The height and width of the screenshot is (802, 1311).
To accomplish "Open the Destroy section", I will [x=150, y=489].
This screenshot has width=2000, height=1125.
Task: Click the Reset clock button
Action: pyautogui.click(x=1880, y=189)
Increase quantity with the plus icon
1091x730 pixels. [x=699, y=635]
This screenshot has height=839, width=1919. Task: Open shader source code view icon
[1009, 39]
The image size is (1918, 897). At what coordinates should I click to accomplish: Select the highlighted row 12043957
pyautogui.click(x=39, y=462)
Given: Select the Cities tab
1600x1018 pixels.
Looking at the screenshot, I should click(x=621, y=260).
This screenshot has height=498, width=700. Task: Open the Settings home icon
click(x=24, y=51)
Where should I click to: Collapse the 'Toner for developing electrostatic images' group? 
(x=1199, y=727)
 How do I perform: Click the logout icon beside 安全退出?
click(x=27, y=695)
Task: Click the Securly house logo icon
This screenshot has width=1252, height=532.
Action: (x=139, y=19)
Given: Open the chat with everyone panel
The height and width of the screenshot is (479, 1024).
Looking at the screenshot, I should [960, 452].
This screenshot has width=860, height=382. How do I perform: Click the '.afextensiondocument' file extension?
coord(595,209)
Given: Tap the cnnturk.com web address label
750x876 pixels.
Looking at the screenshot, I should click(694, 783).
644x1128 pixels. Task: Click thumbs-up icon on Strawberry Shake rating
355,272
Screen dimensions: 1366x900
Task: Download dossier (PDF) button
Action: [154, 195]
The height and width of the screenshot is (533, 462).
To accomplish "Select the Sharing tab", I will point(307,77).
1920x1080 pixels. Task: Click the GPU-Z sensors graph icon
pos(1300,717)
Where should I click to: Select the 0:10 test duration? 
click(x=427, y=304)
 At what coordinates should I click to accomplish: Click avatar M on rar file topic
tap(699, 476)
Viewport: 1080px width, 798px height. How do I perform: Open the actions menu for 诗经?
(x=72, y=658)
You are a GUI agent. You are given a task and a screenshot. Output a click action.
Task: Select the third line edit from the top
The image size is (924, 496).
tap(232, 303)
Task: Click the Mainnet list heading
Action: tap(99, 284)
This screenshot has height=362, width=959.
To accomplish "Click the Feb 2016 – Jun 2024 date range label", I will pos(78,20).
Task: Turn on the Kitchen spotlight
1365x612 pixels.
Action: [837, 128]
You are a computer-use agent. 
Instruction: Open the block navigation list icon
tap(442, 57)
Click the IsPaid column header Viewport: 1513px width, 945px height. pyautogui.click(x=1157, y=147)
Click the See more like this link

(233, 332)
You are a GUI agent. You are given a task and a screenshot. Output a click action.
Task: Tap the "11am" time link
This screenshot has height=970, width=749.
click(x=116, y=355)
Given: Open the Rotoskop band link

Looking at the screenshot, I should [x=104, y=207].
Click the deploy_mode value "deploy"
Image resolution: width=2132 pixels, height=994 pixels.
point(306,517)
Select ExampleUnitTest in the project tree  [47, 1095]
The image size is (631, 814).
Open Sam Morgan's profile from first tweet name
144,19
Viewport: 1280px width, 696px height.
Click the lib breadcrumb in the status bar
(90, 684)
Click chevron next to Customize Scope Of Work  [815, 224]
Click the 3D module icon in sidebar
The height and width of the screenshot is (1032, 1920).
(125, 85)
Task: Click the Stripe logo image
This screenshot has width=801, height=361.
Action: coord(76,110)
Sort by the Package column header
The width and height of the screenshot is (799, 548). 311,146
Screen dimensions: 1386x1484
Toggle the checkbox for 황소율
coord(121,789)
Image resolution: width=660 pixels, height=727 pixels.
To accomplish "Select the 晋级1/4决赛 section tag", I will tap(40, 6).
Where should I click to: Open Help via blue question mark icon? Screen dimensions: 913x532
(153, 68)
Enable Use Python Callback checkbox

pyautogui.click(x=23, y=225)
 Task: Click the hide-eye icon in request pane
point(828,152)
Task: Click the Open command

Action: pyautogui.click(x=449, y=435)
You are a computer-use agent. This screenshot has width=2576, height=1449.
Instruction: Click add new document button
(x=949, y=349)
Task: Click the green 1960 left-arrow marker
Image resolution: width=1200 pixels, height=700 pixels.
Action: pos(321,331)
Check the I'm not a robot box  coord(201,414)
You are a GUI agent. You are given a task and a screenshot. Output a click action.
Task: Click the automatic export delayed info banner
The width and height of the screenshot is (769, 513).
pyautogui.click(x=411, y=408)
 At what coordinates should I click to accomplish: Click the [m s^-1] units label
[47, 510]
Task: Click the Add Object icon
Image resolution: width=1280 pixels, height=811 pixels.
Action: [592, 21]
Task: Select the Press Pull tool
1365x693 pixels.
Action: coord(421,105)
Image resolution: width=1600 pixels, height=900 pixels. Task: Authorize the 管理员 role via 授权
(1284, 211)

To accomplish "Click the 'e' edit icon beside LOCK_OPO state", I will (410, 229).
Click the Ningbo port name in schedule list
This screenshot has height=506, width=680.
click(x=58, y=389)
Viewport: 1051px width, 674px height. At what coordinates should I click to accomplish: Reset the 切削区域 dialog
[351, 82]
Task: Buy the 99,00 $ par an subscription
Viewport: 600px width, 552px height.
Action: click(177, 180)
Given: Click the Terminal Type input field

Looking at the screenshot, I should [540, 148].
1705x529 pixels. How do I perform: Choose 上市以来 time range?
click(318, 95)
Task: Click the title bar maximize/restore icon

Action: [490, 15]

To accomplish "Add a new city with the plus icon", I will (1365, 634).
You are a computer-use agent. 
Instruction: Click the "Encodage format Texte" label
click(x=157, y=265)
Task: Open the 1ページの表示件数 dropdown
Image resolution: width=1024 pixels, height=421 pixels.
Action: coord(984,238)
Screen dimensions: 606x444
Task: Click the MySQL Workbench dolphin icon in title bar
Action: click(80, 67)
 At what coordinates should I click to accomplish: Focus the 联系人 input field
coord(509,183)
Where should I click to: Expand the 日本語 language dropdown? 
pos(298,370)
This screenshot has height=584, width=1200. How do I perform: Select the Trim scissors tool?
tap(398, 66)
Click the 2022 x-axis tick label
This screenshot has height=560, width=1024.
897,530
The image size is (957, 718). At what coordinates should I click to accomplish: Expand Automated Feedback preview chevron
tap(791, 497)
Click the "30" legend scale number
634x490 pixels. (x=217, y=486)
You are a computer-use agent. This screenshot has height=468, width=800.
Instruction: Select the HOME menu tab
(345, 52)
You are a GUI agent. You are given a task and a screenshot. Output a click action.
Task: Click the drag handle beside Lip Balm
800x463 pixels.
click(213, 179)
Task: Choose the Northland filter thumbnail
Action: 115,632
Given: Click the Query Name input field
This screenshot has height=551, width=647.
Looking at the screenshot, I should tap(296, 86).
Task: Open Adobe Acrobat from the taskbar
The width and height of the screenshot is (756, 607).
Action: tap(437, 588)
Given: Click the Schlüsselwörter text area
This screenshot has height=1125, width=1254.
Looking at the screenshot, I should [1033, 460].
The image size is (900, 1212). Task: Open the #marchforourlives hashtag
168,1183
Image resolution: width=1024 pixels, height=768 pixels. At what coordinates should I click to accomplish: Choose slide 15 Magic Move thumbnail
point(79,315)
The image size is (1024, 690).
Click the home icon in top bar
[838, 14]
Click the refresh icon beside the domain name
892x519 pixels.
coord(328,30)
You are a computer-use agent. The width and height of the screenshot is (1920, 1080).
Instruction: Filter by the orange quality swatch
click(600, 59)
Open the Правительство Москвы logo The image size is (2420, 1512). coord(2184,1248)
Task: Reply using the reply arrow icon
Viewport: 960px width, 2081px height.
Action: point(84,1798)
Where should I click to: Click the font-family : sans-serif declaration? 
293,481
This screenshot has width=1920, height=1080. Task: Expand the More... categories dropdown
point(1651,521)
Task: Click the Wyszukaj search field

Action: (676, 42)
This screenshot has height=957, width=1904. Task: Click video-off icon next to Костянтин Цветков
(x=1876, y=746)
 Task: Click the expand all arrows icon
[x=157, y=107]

________________________

- _What the exercise asks_
Exactly the lines from the one containing "Task: Click the Wyszukaj search field" through the end of the entries above must be output, and no others.

- _Response_
Task: Click the Wyszukaj search field

Action: (676, 42)
This screenshot has height=957, width=1904. Task: Click video-off icon next to Костянтин Цветков
(x=1876, y=746)
 Task: Click the expand all arrows icon
[x=157, y=107]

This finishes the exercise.